» Extracted information
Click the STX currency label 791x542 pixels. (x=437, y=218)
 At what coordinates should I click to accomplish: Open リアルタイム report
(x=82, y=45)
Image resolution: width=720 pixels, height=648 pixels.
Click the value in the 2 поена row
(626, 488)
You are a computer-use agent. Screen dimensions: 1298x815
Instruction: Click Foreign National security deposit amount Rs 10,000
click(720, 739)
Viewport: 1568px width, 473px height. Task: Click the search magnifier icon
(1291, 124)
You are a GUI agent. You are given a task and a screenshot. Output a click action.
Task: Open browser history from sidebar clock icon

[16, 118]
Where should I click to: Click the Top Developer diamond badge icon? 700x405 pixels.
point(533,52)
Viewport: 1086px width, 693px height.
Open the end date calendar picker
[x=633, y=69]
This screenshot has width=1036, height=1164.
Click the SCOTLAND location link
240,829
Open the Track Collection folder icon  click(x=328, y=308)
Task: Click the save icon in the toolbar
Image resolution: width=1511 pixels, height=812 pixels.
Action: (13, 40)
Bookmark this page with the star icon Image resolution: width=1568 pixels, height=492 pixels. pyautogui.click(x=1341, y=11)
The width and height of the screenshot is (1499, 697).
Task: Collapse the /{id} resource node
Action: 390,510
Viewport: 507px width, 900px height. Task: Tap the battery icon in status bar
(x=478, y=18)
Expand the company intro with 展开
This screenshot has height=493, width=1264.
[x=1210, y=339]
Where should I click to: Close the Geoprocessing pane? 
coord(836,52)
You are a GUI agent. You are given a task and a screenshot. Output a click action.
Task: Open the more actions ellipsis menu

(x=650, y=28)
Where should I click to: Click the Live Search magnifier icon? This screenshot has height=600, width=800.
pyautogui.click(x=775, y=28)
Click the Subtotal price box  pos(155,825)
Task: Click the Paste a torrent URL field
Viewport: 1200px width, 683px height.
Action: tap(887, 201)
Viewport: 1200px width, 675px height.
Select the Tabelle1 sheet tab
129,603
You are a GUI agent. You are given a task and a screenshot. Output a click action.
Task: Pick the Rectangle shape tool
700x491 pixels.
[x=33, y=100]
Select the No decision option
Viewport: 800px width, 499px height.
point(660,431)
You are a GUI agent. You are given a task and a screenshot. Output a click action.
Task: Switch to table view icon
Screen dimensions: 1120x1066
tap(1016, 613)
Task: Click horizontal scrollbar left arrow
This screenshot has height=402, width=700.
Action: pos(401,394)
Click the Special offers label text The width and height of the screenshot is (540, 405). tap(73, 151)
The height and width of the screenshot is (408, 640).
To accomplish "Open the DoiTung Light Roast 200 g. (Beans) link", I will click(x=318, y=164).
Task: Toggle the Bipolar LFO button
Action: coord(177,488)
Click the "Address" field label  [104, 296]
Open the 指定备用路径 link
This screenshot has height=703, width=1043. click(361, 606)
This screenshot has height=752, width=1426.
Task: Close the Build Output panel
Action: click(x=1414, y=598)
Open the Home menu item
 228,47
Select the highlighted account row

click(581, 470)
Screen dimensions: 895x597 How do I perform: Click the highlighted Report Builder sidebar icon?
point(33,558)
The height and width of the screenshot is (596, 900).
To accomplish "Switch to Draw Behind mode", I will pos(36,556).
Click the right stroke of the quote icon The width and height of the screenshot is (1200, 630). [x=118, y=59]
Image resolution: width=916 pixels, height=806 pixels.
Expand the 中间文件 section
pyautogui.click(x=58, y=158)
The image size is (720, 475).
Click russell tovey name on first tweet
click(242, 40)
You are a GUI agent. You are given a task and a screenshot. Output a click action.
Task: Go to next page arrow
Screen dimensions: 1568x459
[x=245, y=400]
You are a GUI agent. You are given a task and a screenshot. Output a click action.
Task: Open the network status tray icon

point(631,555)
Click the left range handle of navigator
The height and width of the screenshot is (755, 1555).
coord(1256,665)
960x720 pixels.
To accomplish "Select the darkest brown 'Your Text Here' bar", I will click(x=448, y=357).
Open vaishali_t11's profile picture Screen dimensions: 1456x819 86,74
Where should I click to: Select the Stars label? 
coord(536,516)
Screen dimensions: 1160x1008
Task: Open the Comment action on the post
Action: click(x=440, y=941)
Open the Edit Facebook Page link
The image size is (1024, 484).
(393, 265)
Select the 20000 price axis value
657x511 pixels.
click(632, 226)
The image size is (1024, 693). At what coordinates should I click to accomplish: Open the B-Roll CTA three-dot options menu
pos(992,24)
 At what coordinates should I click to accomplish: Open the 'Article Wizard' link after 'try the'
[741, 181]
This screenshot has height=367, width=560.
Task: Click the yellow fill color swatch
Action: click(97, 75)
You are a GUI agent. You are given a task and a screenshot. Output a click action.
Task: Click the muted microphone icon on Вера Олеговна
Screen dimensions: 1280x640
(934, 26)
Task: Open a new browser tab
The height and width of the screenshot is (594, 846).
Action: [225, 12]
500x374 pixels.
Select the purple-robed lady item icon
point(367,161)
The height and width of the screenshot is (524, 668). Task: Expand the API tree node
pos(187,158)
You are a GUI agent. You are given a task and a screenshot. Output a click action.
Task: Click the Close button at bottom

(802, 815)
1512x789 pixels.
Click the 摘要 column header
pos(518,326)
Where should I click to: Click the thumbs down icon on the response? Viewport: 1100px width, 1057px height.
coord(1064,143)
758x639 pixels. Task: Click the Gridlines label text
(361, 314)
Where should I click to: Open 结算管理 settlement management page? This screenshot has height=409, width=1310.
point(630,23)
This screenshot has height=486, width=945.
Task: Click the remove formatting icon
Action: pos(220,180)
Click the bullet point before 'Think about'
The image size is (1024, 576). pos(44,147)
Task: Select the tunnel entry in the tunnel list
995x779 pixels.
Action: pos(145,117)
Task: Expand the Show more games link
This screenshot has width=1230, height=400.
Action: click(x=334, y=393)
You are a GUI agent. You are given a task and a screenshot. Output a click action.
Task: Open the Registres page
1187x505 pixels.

» What needs to be done
Would you reproduce the material above exactly as it reads?

» Answer space
Click the STX currency label 791x542 pixels. (x=437, y=218)
 At what coordinates should I click to accomplish: Open リアルタイム report
(x=82, y=45)
Image resolution: width=720 pixels, height=648 pixels.
Click the value in the 2 поена row
(626, 488)
You are a computer-use agent. Screen dimensions: 1298x815
Instruction: Click Foreign National security deposit amount Rs 10,000
click(720, 739)
Viewport: 1568px width, 473px height. Task: Click the search magnifier icon
(1291, 124)
You are a GUI agent. You are given a task and a screenshot. Output a click action.
Task: Open browser history from sidebar clock icon

[16, 118]
Where should I click to: Click the Top Developer diamond badge icon? 700x405 pixels.
point(533,52)
Viewport: 1086px width, 693px height.
Open the end date calendar picker
[x=633, y=69]
This screenshot has width=1036, height=1164.
Click the SCOTLAND location link
240,829
Open the Track Collection folder icon  click(x=328, y=308)
Task: Click the save icon in the toolbar
Image resolution: width=1511 pixels, height=812 pixels.
Action: (13, 40)
Bookmark this page with the star icon Image resolution: width=1568 pixels, height=492 pixels. pyautogui.click(x=1341, y=11)
The width and height of the screenshot is (1499, 697).
Task: Collapse the /{id} resource node
Action: 390,510
Viewport: 507px width, 900px height. Task: Tap the battery icon in status bar
(x=478, y=18)
Expand the company intro with 展开
This screenshot has height=493, width=1264.
[x=1210, y=339]
Where should I click to: Close the Geoprocessing pane? 
coord(836,52)
You are a GUI agent. You are given a task and a screenshot. Output a click action.
Task: Open the more actions ellipsis menu

(x=650, y=28)
Where should I click to: Click the Live Search magnifier icon? This screenshot has height=600, width=800.
pyautogui.click(x=775, y=28)
Click the Subtotal price box  pos(155,825)
Task: Click the Paste a torrent URL field
Viewport: 1200px width, 683px height.
Action: tap(887, 201)
Viewport: 1200px width, 675px height.
Select the Tabelle1 sheet tab
129,603
You are a GUI agent. You are given a task and a screenshot. Output a click action.
Task: Pick the Rectangle shape tool
700x491 pixels.
[x=33, y=100]
Select the No decision option
Viewport: 800px width, 499px height.
point(660,431)
You are a GUI agent. You are given a task and a screenshot. Output a click action.
Task: Switch to table view icon
Screen dimensions: 1120x1066
tap(1016, 613)
Task: Click horizontal scrollbar left arrow
This screenshot has height=402, width=700.
Action: pos(401,394)
Click the Special offers label text The width and height of the screenshot is (540, 405). tap(73, 151)
The height and width of the screenshot is (408, 640).
To accomplish "Open the DoiTung Light Roast 200 g. (Beans) link", I will click(x=318, y=164).
Task: Toggle the Bipolar LFO button
Action: coord(177,488)
Click the "Address" field label  [104, 296]
Open the 指定备用路径 link
This screenshot has height=703, width=1043. click(361, 606)
This screenshot has height=752, width=1426.
Task: Close the Build Output panel
Action: click(x=1414, y=598)
Open the Home menu item
 228,47
Select the highlighted account row

click(581, 470)
Screen dimensions: 895x597 How do I perform: Click the highlighted Report Builder sidebar icon?
point(33,558)
The height and width of the screenshot is (596, 900).
To accomplish "Switch to Draw Behind mode", I will pos(36,556).
Click the right stroke of the quote icon The width and height of the screenshot is (1200, 630). [x=118, y=59]
Image resolution: width=916 pixels, height=806 pixels.
Expand the 中间文件 section
pyautogui.click(x=58, y=158)
The image size is (720, 475).
Click russell tovey name on first tweet
click(242, 40)
You are a GUI agent. You are given a task and a screenshot. Output a click action.
Task: Go to next page arrow
Screen dimensions: 1568x459
[x=245, y=400]
You are a GUI agent. You are given a task and a screenshot. Output a click action.
Task: Open the network status tray icon

point(631,555)
Click the left range handle of navigator
The height and width of the screenshot is (755, 1555).
coord(1256,665)
960x720 pixels.
To accomplish "Select the darkest brown 'Your Text Here' bar", I will click(x=448, y=357).
Open vaishali_t11's profile picture Screen dimensions: 1456x819 86,74
Where should I click to: Select the Stars label? 
coord(536,516)
Screen dimensions: 1160x1008
Task: Open the Comment action on the post
Action: click(x=440, y=941)
Open the Edit Facebook Page link
The image size is (1024, 484).
(393, 265)
Select the 20000 price axis value
657x511 pixels.
click(632, 226)
The image size is (1024, 693). At what coordinates should I click to accomplish: Open the B-Roll CTA three-dot options menu
pos(992,24)
 At what coordinates should I click to accomplish: Open the 'Article Wizard' link after 'try the'
[741, 181]
This screenshot has height=367, width=560.
Task: Click the yellow fill color swatch
Action: click(97, 75)
You are a GUI agent. You are given a task and a screenshot. Output a click action.
Task: Click the muted microphone icon on Вера Олеговна
Screen dimensions: 1280x640
(934, 26)
Task: Open a new browser tab
The height and width of the screenshot is (594, 846).
Action: [225, 12]
500x374 pixels.
Select the purple-robed lady item icon
point(367,161)
The height and width of the screenshot is (524, 668). Task: Expand the API tree node
pos(187,158)
You are a GUI agent. You are given a task and a screenshot. Output a click action.
Task: Click the Close button at bottom

(802, 815)
1512x789 pixels.
Click the 摘要 column header
pos(518,326)
Where should I click to: Click the thumbs down icon on the response? Viewport: 1100px width, 1057px height.
coord(1064,143)
758x639 pixels. Task: Click the Gridlines label text
(361, 314)
Where should I click to: Open 结算管理 settlement management page? This screenshot has height=409, width=1310.
point(630,23)
This screenshot has height=486, width=945.
Task: Click the remove formatting icon
Action: pos(220,180)
Click the bullet point before 'Think about'
The image size is (1024, 576). pos(44,147)
Task: Select the tunnel entry in the tunnel list
995x779 pixels.
Action: pos(145,117)
Task: Expand the Show more games link
This screenshot has width=1230, height=400.
Action: click(x=334, y=393)
You are a GUI agent. You are given a task and a screenshot. Output a click action.
Task: Open the Registres page
1187x505 pixels.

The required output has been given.